Excerpt provided>
+--

# My snakehead gudgeons



## louisvillain2.0 (May 16, 2007)

These guys are natives I caught recently. Will try and get a vid of them eating prawns later. They are currently in my 180, biggest guy is over 1ft. Photo's really don't do the males justice as far as colours go.
Fresh from the creek








In the tank


----------



## ChilDawg (Apr 30, 2006)

Very cool!


----------



## khmerboiRED (Jul 15, 2008)

they have nice colors on them.


----------



## Sheppard (Jul 8, 2004)

WOW! I can tell the colours on that guy are great..I'd beleive it's a sight to see in person!
You caught those guys eh? Where are you from again? I wan't to say Australia for some reason...I didn't think Snakeheads were native to Australia..but then again I don't know too much about them yet.

Either way..your a lucky sob









Great setup too..I'd love to do my 180g like that if I could find some nice branching wood.

+--

Task description>
Please continue the forum thread about snakehead gudgeons above with the posts that come next, starting right after Sheppard's reply.

Given data>
+--

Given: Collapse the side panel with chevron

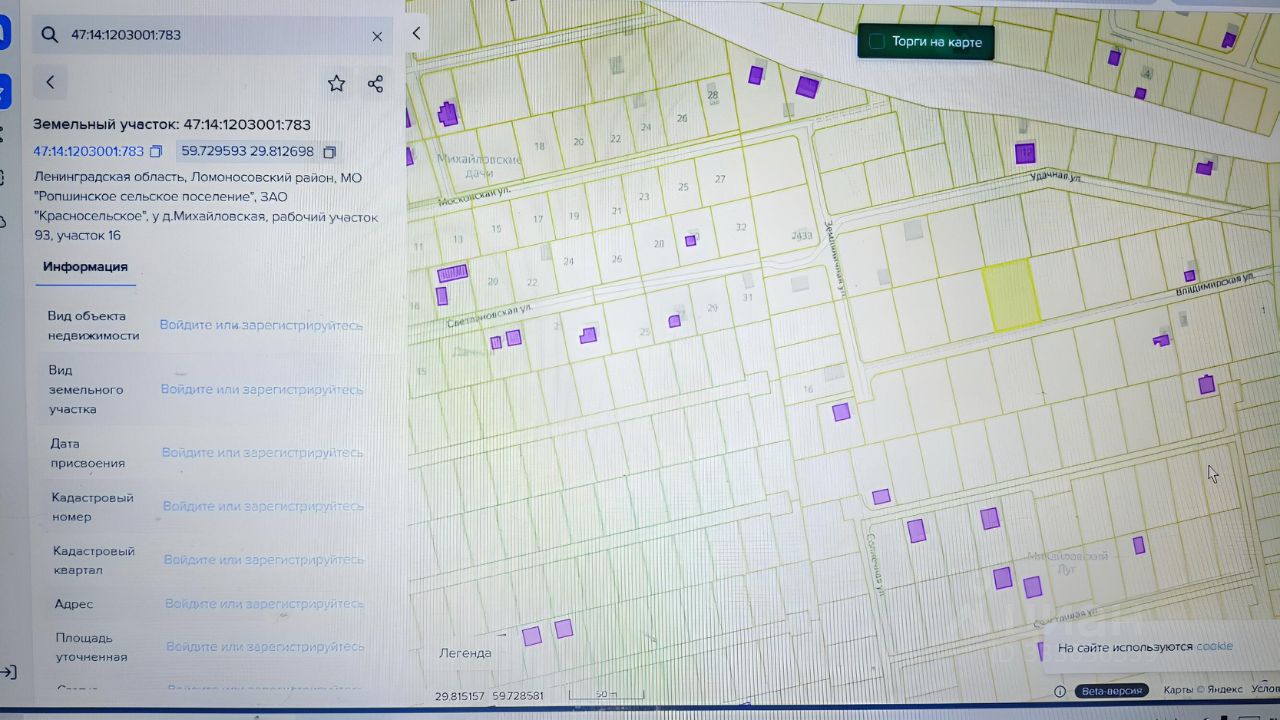Looking at the screenshot, I should [416, 33].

+--

Reply to the exercise>
----------



## huck (Mar 6, 2006)

Awsome, colours are great love the tank set up! natural!


----------



## ChilDawg (Apr 30, 2006)

Sheppard said:


> WOW! I can tell the colours on that guy are great..I'd beleive it's a sight to see in person!
> You caught those guys eh? Where are you from again? I wan't to say Australia for some reason...I didn't think Snakeheads were native to Australia..but then again I don't know too much about them yet.
> 
> Either way..your a lucky sob
> ...


I believe he is from Oz, but he's talking about "Snakehead Gudgeons", which are not really that close to snakeheads proper--they are, in fact, in the family Eleotridae, home to the "Sleeper Gobies". The gudgeons you often see in the hobby are the Goo-Obo, the _Mogurnda_ spp. brethren and the Peacock, but those Snakehead Gudgeons certainly make me hope that one day Oz can be reopened to exporting fishes (or that the SHG is already in the hobby in the States, and I just don't know it yet)...or that, perhaps, one of the myriad of countries with SHGs might have been exporting them or be open to it.


----------



## cobrafox46 (Jun 2, 2008)

They look like a cross betwwen a rainbow snakehead and a common wolfish! Very Nice!!


----------



## ICEE (Feb 3, 2007)

amazing setup! stellar colors on your snakeheads


----------



## louisvillain2.0 (May 16, 2007)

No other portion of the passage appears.